Most AI chatbots start every conversation with a blank slate. They don't remember your preferences, your past requests, or the context you've built up over dozens of interactions. It's like talking to someone with perpetual amnesia.
We wanted to change that—not just for individual agents, but for our entire Orchestrator system that coordinates multiple agents and tools.
The Problem: AI Agents That Forget Everything#
Every time you start a new conversation with a typical AI assistant, you're starting from zero. The agent doesn't know:
- Your preferences — Do you like concise answers or detailed explanations?
- Your context — What projects are you working on? What tools do you use?
- Your history — What did you ask about last week? What worked and what didn't?
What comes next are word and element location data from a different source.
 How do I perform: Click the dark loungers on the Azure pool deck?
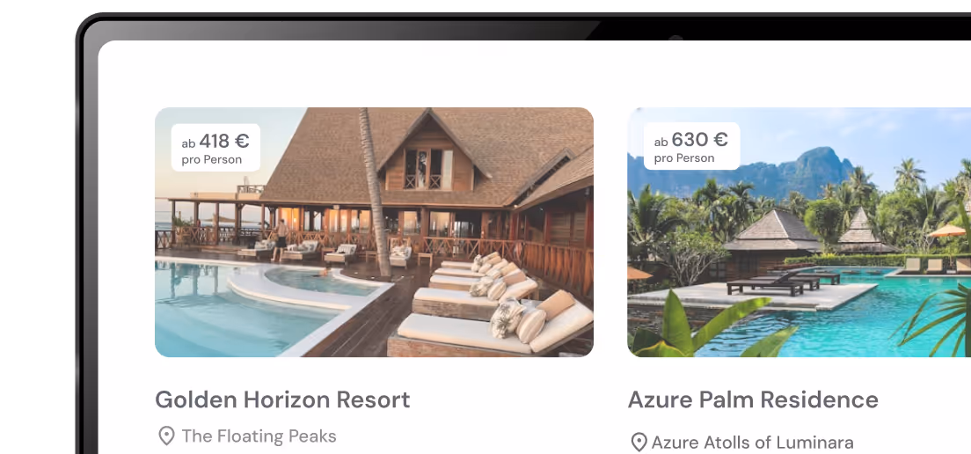[x=782, y=282]
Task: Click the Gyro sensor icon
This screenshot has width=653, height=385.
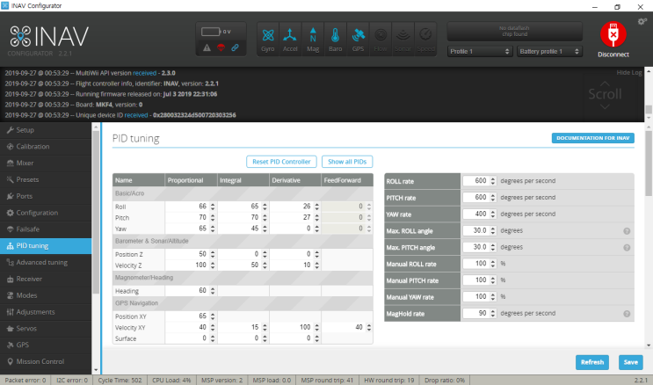Action: click(268, 40)
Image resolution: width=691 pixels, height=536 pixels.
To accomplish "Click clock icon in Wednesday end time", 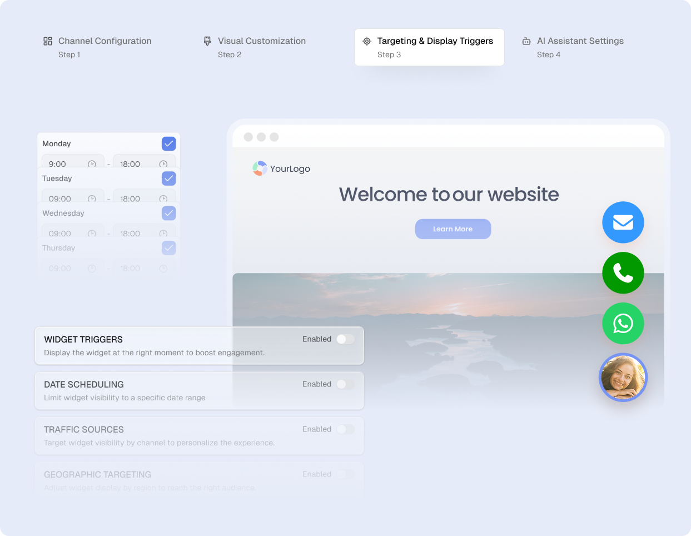I will [163, 234].
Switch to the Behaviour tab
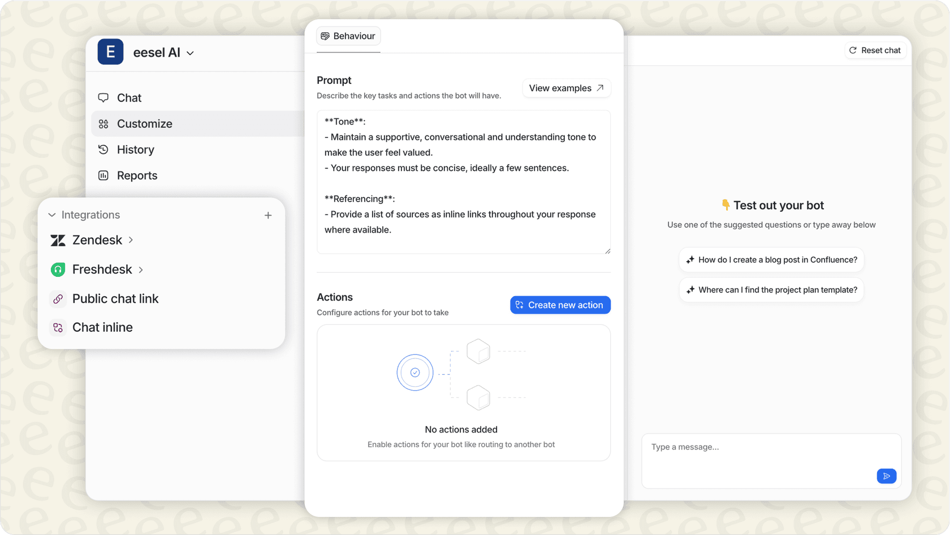950x535 pixels. pyautogui.click(x=348, y=36)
This leads to repetitive conversations where you constantly re-explain things. It's frustrating for users and inefficient for everyone.
Every conversation starts fresh. The agent has no memory of past interactions.
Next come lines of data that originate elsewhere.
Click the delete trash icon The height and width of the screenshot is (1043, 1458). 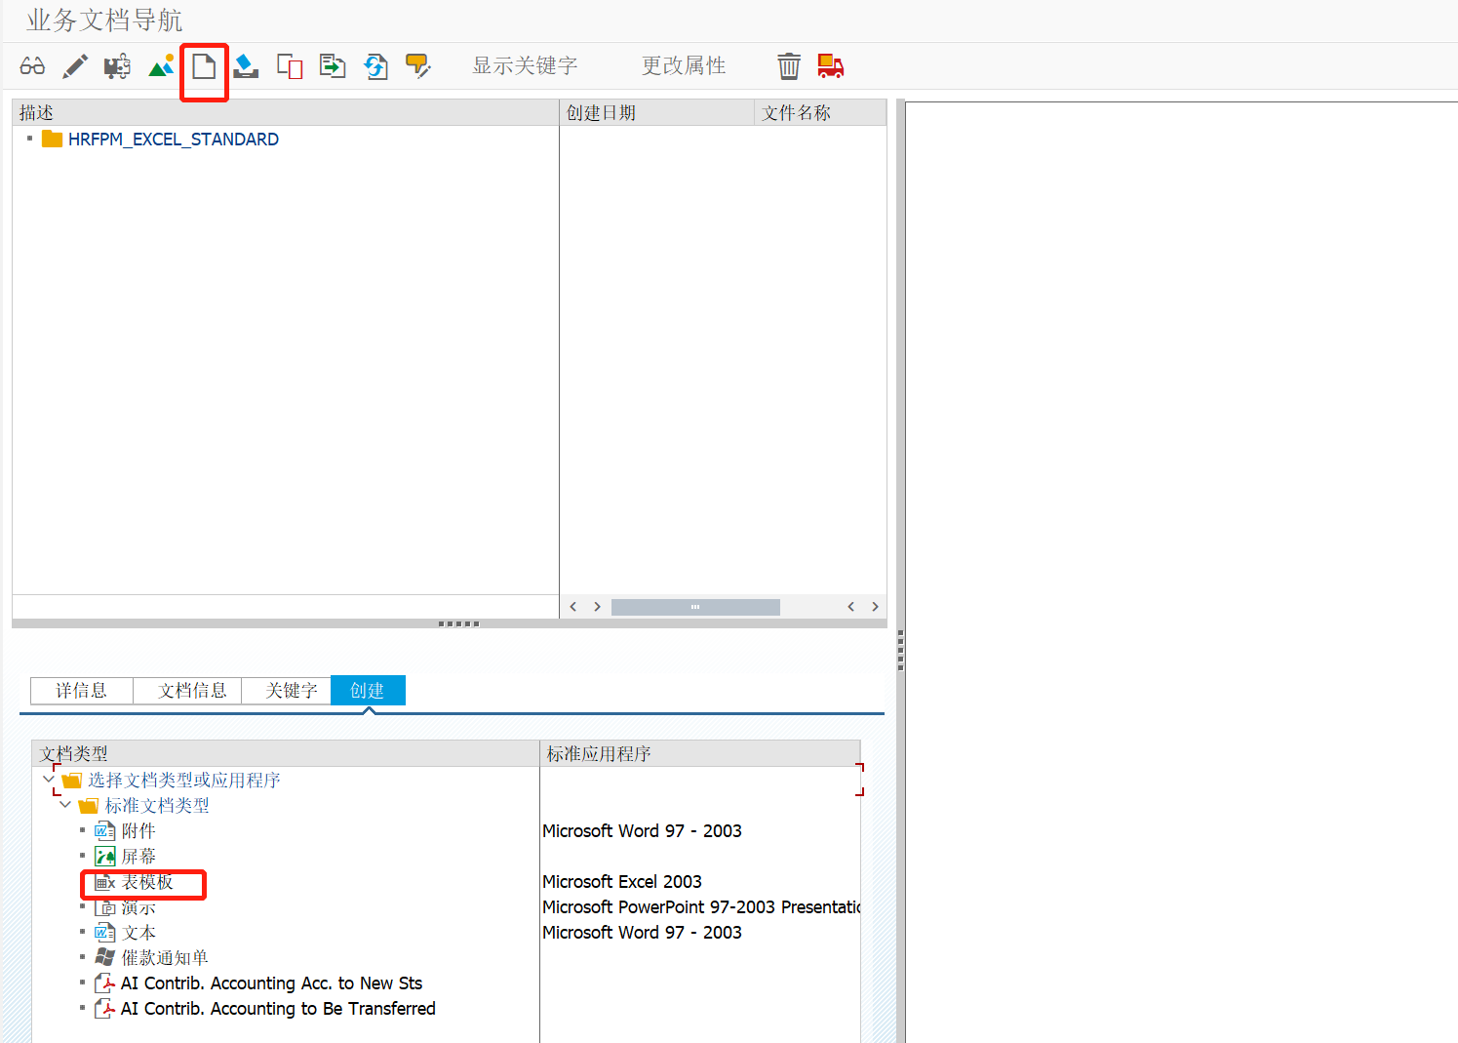tap(788, 65)
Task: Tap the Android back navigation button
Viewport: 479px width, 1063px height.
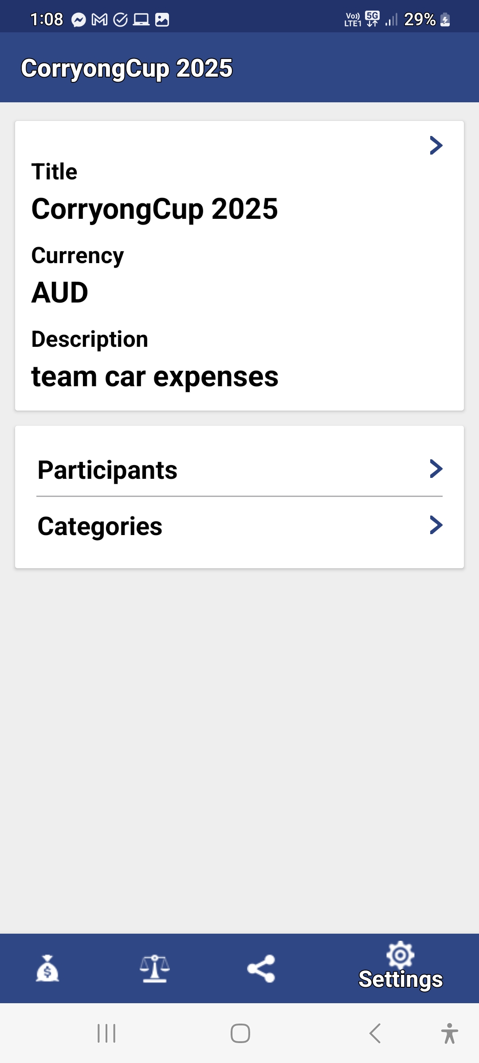Action: point(375,1033)
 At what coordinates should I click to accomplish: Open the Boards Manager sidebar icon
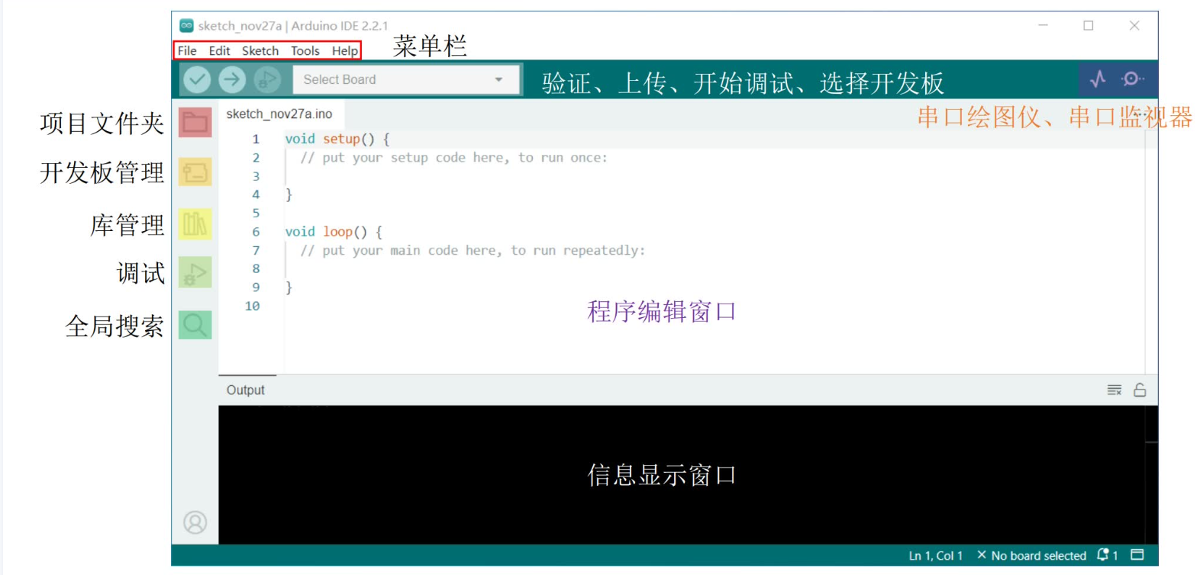[x=195, y=172]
Two Memory Systems, One Vision#
We built memory at two levels:
- Agent Template Memory — Individual agents remember their specific domain knowledge and user preferences
- Orchestrator Memory — The central AI system that coordinates everything remembers across all your interactions
Think of it like this: each specialist (agent) has their own notes, but there's also an executive assistant (orchestrator) who remembers everything about you and can proactively surface relevant information.
Our Inspiration: LangSmith's Agent Builder#
When LangSmith released their Agent Builder with built-in memory, we were intrigued. Their approach was elegant: expose agent memory as files that the LLM can read and write.
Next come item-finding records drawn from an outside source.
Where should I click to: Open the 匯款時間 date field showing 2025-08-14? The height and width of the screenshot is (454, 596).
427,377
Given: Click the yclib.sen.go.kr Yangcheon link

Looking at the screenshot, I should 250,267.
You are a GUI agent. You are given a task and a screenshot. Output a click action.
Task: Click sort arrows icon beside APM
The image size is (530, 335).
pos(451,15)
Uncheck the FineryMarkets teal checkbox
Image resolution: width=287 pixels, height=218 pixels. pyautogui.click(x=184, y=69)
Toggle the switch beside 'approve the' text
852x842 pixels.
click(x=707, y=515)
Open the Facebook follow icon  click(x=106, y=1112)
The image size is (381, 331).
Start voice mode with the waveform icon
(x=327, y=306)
Instead of complex vector databases or embedding systems, they used a simple metaphor that LLMs already understand—a filesystem:
agent-memory/
├── AGENTS.md # Core instructions
├── skills/ # Specialized knowledge
├── knowledge/ # Facts and context
└── conversations/ # Past interaction summaries
This is based on the COALA framework (Cognitive Architectures for Language Agents), which models AI memory after human cognition with three types:
- Procedural Memory — How to do things (skills, instructions)
- Semantic Memory — Facts and knowledge (domain information)
- Episodic Memory — Personal experiences (conversation history)
We loved this approach and decided to build our own implementation for Fabric.
Our Architecture: The Three Types of Memory#
1. Procedural Memory: The Agent's Instruction Manual#
Procedural memory stores how the agent should behave. Think of it as the agent's instruction manual that evolves over time.
AGENTS.md is the heart of procedural memory. It starts with basic instructions from the template and grows as the agent learns:
# Agent Instructions
You are a data analysis assistant for Acme Corp.
## User Preferences
- Always respond in bullet points
- Keep explanations under 200 words
- Include code examples when relevant
## Learned Behaviors
- User prefers Python over JavaScript
- Always check for null values first when debugging
- Format dates as YYYY-MM-DD
The key insight: the agent can propose updates to its own instructions. When a user says "Remember that I prefer Python," the agent can suggest adding that to AGENTS.md.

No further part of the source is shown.